__WHAT THE TASK ASKS__: Each line in the entries below that holds the string "icon" must be copied.

__DATA FOR THIS EXERCISE__:

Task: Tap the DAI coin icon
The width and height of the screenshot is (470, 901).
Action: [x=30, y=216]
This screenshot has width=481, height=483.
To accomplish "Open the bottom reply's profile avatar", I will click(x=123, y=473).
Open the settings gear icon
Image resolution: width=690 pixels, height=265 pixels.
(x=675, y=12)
* * *
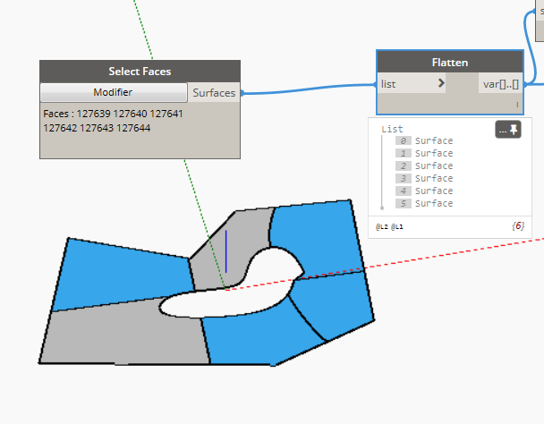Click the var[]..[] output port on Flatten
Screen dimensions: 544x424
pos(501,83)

__EXERCISE OUTPUT__:
Task: Tap the DAI coin icon
Open the settings gear icon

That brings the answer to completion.